Figure 5 Interactions between the protonated form of compound 24 (ball-and-stick model) and HA (stick model) mediated by saltbridges. Only hydrogens in hydroxyl groups or connected to nitrogen are shown. Building of the compound and visualization of both molecules were performed using the program SYBYL from Tripos (www.tripos.com). HA₈ molecule was taken from the RCSB protein data bank (PDB accession code: 2BVK) [46].

Therefore we conclude that soluble (indol-3-yl)acetamides carrying a pyridine structure as N-(4,6-Dimethylpyridin-2yl)-(1-ethylindole-3-yl)acetamide, our compound 24, N-(4,6-Dimethylpyridin-2-yl)-(1-benzylindole-3-yl) acetamide (25) and N-(pyridin-2-yl)-(1-benzylindol-3-yl) acetamide (26) are able to bind HA in the protonated form at pH 3.5 via electrostatic interaction between the two positively charged nitrogens and the negatively charged carboxylate groups of HA. This binding leads to a more stretched and less folded HA polymer which is better accessible and cleavable by hyaluronidases. Because the indole nitrogen of the (indol-3-yl)carboxamide derivatives is not as basic as of the acetamide derivatives it could be not protonated and as a consequence indole carboxamides would be much weaker activators of HA degradation.
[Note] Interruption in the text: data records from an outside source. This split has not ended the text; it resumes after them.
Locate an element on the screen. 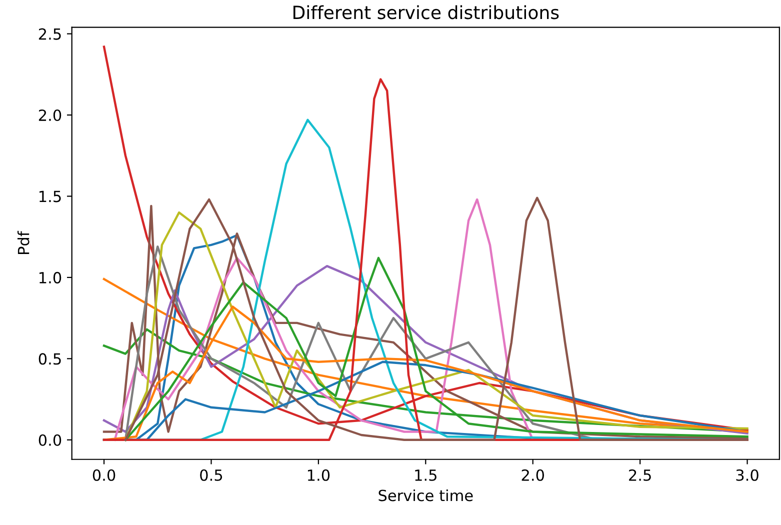  x-axis-title: Service time is located at coordinates (426, 496).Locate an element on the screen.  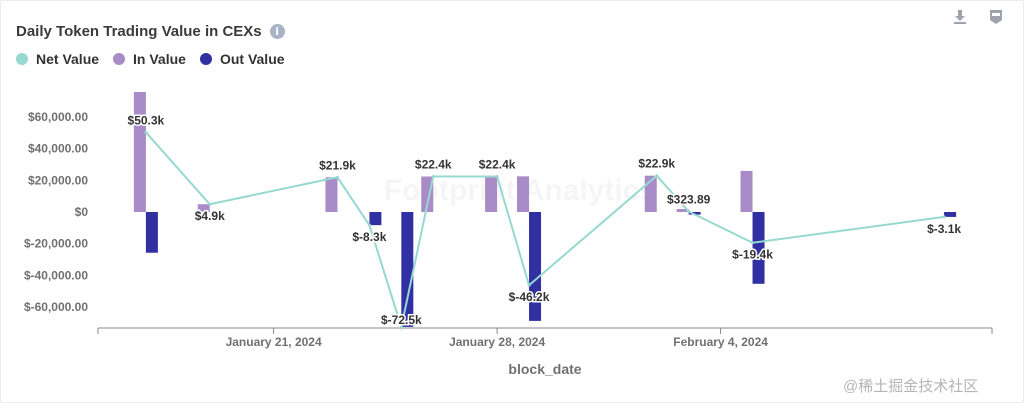
download-icon-glyph is located at coordinates (960, 17).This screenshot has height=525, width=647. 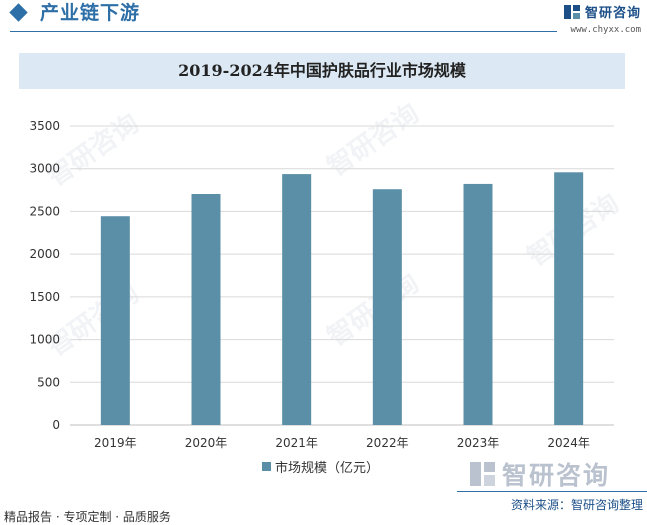 What do you see at coordinates (48, 382) in the screenshot?
I see `y-tick-label: 500` at bounding box center [48, 382].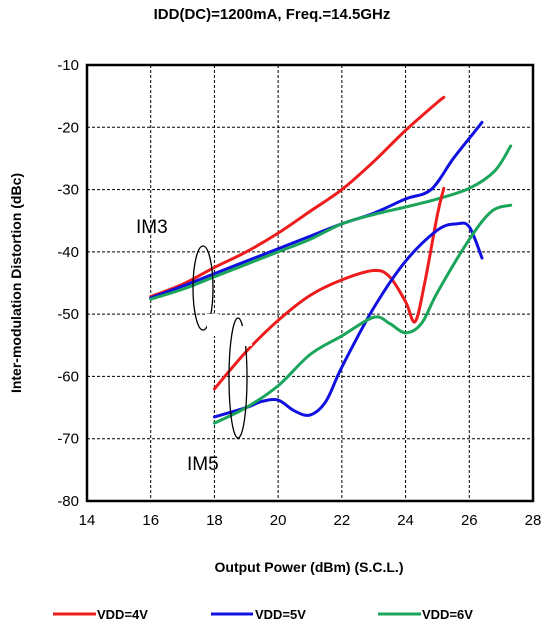 The height and width of the screenshot is (622, 545). Describe the element at coordinates (68, 252) in the screenshot. I see `y-tick-label-3: -40` at that location.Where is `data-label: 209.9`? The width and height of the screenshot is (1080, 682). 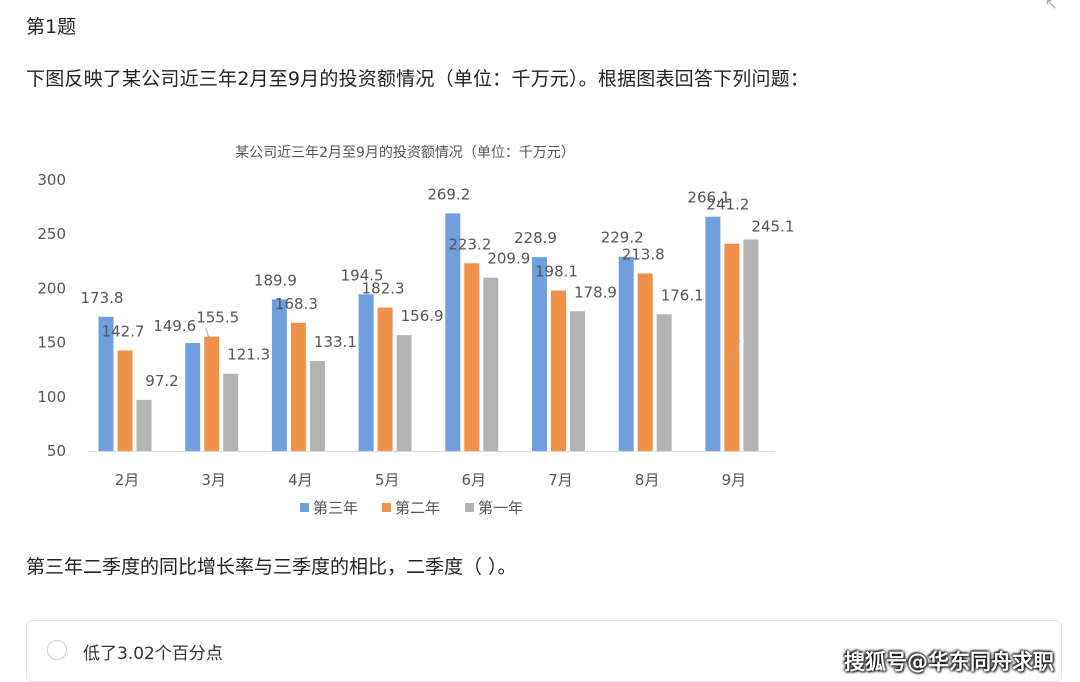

A lack of hyaluronidase activity has been identified for different sort of mucopolysaccharidosis [18] and some cancer cells 192021 in combination with an increased level of HA. In these cases, drugs which elevate HA digestion might be very useful. NaCl or other salts cannot be used as treatment agents without disturbing salt homeostasis in the human body. Hyaluronidase activating proteins like BSA or even hyaluronidases themselves are also difficult drugs, because they might cause allergic reactions and show a poor bioavailability. The compounds we presented here are non-proteinogenic and could lead to drugs which can be used to elevate hyaluronidase activity. Tranilast, an antiallergenic substance, has been described as a hyaluronidase activating drug in the literature before [42]. It is an acidic compound and therefore carries no positive chargings at lower pH. In contrast to our compound N-(4,6-Dimethylpyridin-2yl)-(1-ethylindole-3-yl)acetamide (24), which elevated BTH activity up to 125% at a concentration of 26 μM, a very high concentration of about 500 μM tranilast was needed to reach the same amount of activation at pH 3.5. In summary, it can be assumed, that (indol-3-yl)acetamide derivatives carrying a pyridine structure can be used as a starting point for further development of both, hyaluronidase inhibiting as well as activating agents, at different pH.

Acknowledgements

We would like to thank Birte Schmitz for excellent technical assistance in the visualization of the interaction of the molecules.

Declaration of interest: The authors report no conflicts of interest. The authors alone are responsible for the content and writing of the paper.